When Priya's father discovers his daughter's love affair, he decides to find her a groom. Thereafter, Priya and her wealthy maternal uncle Vikram from London get engaged. Vijayarangam strongly supports his son's love and he plans to arrange his son's wedding on the same day and at the same wedding hall. With the help of his friends and Priya's brother, Jeeva kidnaps Priya the day of the wedding with a caravan. Priya's father who is an intelligence officer and Vikram try to catch the lovers but they fail. Vijayarangam then meets Priya's father and he successfully convinces him to support their love. The lovers finally come to the wedding hall and Vikram surprisingly supports their love.
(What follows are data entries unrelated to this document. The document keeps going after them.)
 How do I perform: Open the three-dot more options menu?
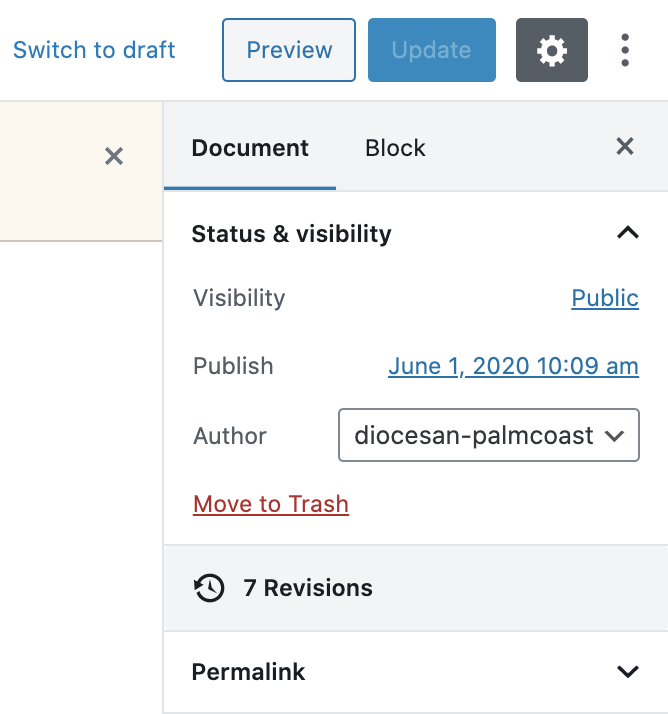coord(625,50)
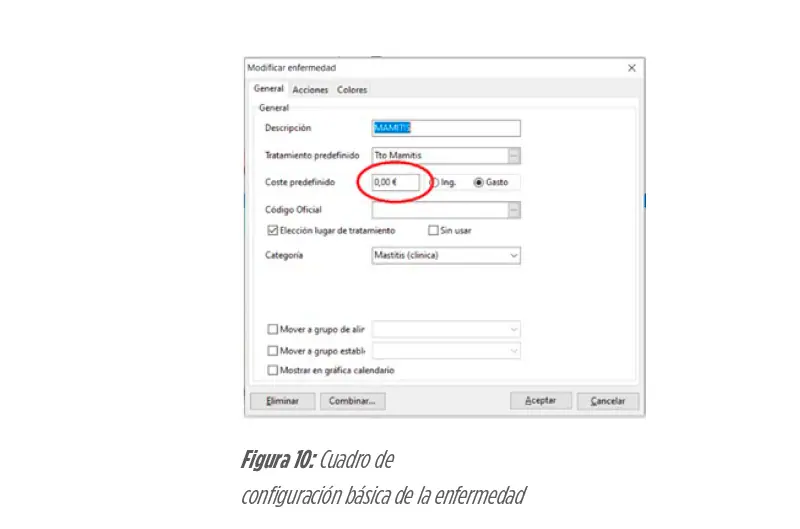Open the stable group dropdown list
800x529 pixels.
pos(514,351)
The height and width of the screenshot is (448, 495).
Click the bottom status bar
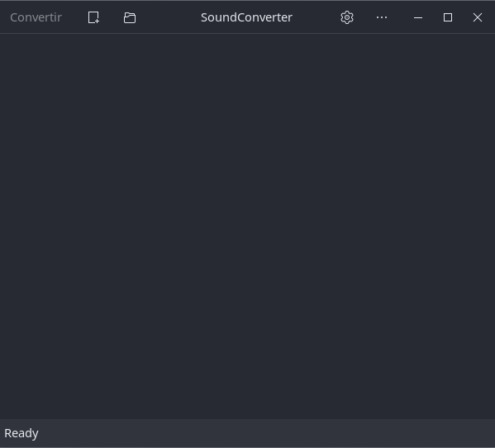pyautogui.click(x=248, y=433)
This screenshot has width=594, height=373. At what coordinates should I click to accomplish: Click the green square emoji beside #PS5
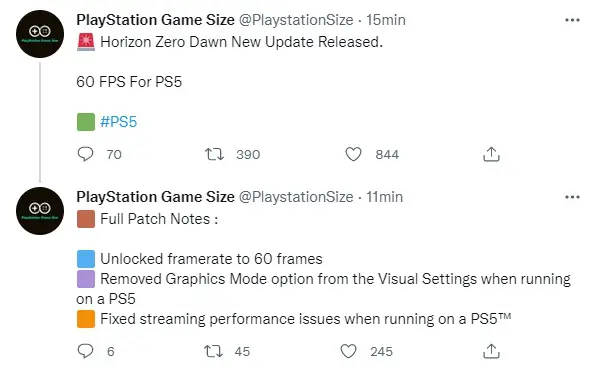tap(86, 122)
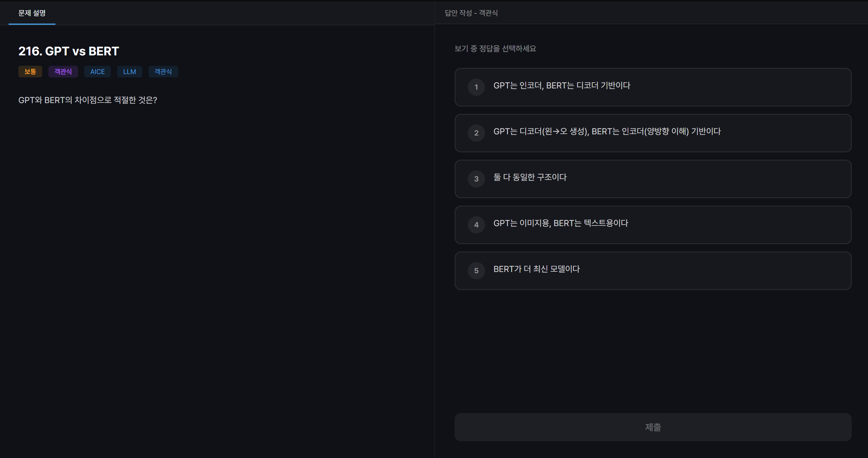Click the AICE tag badge
The image size is (868, 458).
97,71
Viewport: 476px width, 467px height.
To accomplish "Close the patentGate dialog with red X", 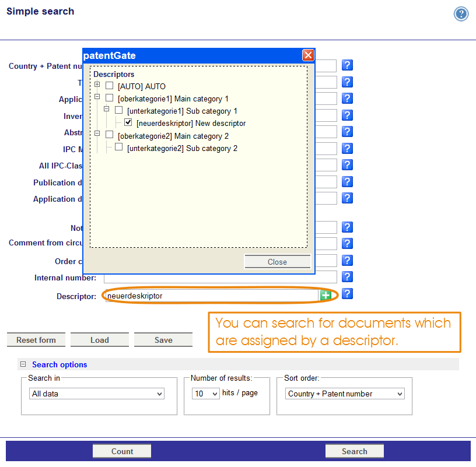I will tap(308, 55).
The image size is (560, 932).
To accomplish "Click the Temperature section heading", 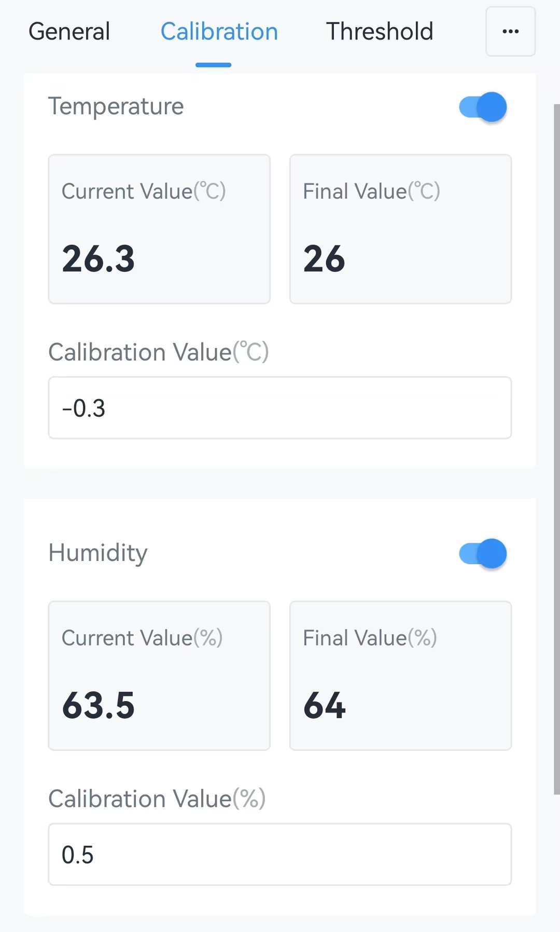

The film ends with Jeeva and Priya getting married with the blessing of their family.

== Production ==
K. R. Jaya who made his directorial debut with Uyirile Kalanthathu (2000) returned with En Uyirinum Melana under the banner of NNT Movie Creations. He had intermittently worked on an unreleased project titled June July in between. Newcomer Ajith Chander, an engineer from Chennai, was cast to play the hero while Radhika Menon from Mumbai was selected to play his love interest. Singer S. P. Balasubrahmanyam signed to play the father role. Kanal Kannan who choreographed the stunts for the film, also played a rowdy and got to sing a gaana song. R. Selva handled the cinematography, whereas the editing was by P. C. Mohanan and the art direction by Kiran.

== Soundtrack ==
The soundtrack was composed by Deva, with lyrics written by Vaali, Snehan and Muthu Vijayan.

Track listing
| No. | Title | Singer(s) | Length |
|---|---|---|---|
| 1. | "Mylapooru Rani" | Ranjith, Grace Karunas | 4:11 |
| 2. | "Pacchai Pudavai" | Sadhana Sargam | 6:31 |
| 3. | "Yea Valibha Payaley" | Anuradha Sriram | 5:43 |
| 4. | "Oru Nimidam Poru" | M. G. Sreekumar, Harini | 5:52 |
| 5. | "Vali Vali Kaadhal Vali" (duet) | S. P. Balasubrahmanyam, Sujatha Mohan | 5:34 |
| 6. | "Kakka Kakka" | Deva | 4:47 |
| 7. | "Vali Vali Kaadhal Vali" (solo) | Sujatha Mohan | 0:52 |
| Total length: |  |  | 33:30 |

== Reception ==
A reviewer from Koodal gave the film a negative review, criticizing the poor plot and weak screenplay. Indiareel wrote, "Selva's cinematography comes as a saving grace for En Uyirinum Melana. The movie would have been much batter only if the director had concentrated in making the screenplay much interesting and racy".